The roles of German women have changed throughout history, especially during the past few decades, during which the culture has undergone rapid change.

Historical context[edit]

The traditional role of women in German society was often described by the so-called "four Ks" in the German language: Kinder (children), Kirche (church), Küche (kitchen), and Kleider (clothes), indicating that their main duties were bearing and rearing children, attending to religious activities, cooking and serving food, and dealing with clothes and fashion. However, their roles changed during the 20th century. After obtaining the right to vote in 1919, German women began to take on active roles previously performed by men. After the end of World War II, they were labeled as the Trümmerfrauen or "women of the rubble" because they took care of the "wounded, buried the dead, salvaged belongings", and participated in the "hard task of rebuilding war-torn Germany by simply clearing away" the rubble and ruins of war.[3]

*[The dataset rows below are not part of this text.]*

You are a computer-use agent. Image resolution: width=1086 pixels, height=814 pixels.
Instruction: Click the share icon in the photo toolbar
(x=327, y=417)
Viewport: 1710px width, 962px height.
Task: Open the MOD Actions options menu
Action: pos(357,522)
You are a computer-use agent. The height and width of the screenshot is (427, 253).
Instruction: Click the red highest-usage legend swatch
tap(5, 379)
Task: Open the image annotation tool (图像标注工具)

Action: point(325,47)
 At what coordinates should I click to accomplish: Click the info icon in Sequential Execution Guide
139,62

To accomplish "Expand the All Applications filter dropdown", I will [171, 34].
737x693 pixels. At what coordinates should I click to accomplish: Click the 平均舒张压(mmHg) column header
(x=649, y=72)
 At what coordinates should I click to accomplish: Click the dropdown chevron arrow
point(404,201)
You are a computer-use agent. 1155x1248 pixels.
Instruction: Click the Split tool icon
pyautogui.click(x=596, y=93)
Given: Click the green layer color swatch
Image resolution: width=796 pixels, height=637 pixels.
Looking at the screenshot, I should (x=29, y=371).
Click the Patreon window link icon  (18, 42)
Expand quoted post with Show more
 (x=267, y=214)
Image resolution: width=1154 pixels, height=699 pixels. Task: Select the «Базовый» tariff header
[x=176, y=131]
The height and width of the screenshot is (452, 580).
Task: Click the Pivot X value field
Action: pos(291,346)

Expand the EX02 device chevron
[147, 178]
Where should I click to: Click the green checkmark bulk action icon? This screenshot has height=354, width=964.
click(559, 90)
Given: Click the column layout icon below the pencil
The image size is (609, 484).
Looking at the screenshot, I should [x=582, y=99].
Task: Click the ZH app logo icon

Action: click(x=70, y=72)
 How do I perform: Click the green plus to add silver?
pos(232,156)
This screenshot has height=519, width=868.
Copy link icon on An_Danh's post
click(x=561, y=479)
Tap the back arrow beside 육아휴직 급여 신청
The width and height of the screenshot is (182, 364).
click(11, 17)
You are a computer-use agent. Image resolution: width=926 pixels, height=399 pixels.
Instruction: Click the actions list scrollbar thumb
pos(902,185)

Although conservative in many ways, Germany nevertheless differs from other German-speaking regions in Europe, being much more progressive on women's right to be politically involved, compared to neighbouring Switzerland (where women obtained the right to vote in 1971 at federal level,[4] and at local canton level in 1990 in the canton of Appenzell Innerrhoden[5]) and Liechtenstein in 1984. In Germany, there are also strong regional differences; for instance Southern Germany (particularly Bavaria) is more conservative than other parts of Germany; while former East Germany is more supporting of women's professional life than former West Germany.[6]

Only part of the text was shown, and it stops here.